- DOCUMENT SECTION
****************
Re: Setting up UTF in my web site

From: Deborah Goldsmith (goldsmith@apple.com)
Date: Fri May 19 2000 - 20:26:52 EDT


on 5/19/2000 11:14 AM, Magda Danish (Unicode) <v-magdad@microsoft.com>
wrote:

> I am setting up a personal web site, and I would like to be able for it to
> contain English, Spanish, Hebrew, and Japanese, without having to resort to
> graphics file being referenced for every letter of a non-roman alphabet.
>
> What should I do for the META tags? How do I reference each character? And,
> is
> there an application that will allow me to write directly in the Unicode
> standard regardless of language (I am using a Macintosh computer)?

There are applications that let you edit in Unicode on Mac OS 9.0 or later,
but none that are publicly available yet. These can be used to edit a plain
Unicode text file, which you would then need to convert to UTF-8. This can
be done via the publicly available utility Cyclone:

http://www.ire.pw.edu.pl/~tkukiel/cyclone.html

Cyclone can also convert between any Mac OS encoding and Unicode, but only
one Mac OS encoding. English and Spanish use MacRoman, Hebrew uses
MacHebrew, and Japanese uses MacJapanese. There isn't one Mac encoding that
can handle all of them.
****************
- DATA SECTION

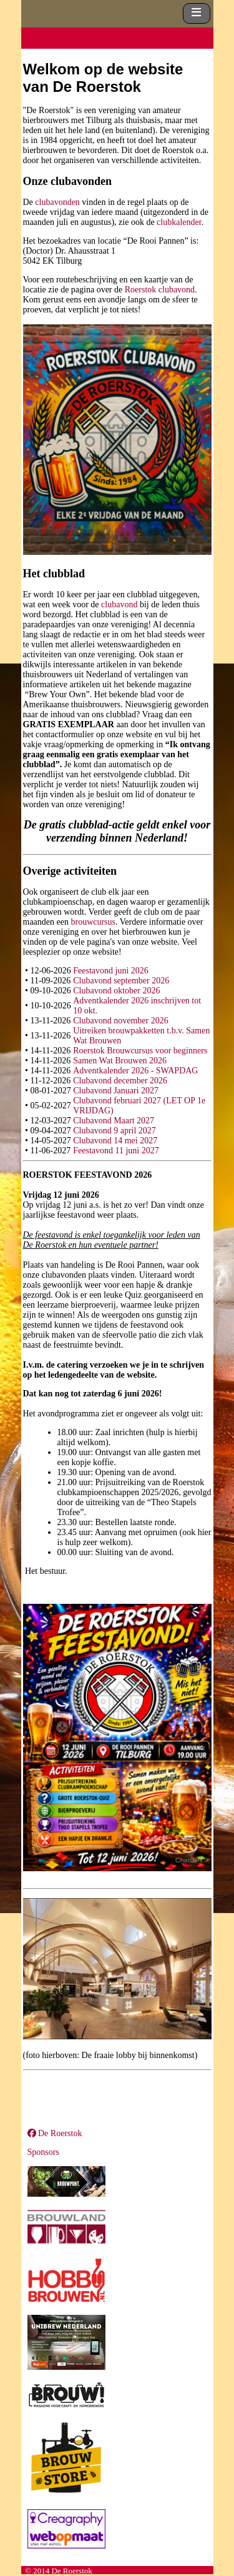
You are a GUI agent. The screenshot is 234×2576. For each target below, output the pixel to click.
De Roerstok (54, 2133)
****************
- TO BE DONE
Copy the mailing-list reply word for word, starting at "Date: Fri May" and ending at "a Macintosh computer)?". The data is not required.

- PROBLEM SOLUTION
Date: Fri May 19 2000 - 20:26:52 EDT


on 5/19/2000 11:14 AM, Magda Danish (Unicode) <v-magdad@microsoft.com>
wrote:

> I am setting up a personal web site, and I would like to be able for it to
> contain English, Spanish, Hebrew, and Japanese, without having to resort to
> graphics file being referenced for every letter of a non-roman alphabet.
>
> What should I do for the META tags? How do I reference each character? And,
> is
> there an application that will allow me to write directly in the Unicode
> standard regardless of language (I am using a Macintosh computer)?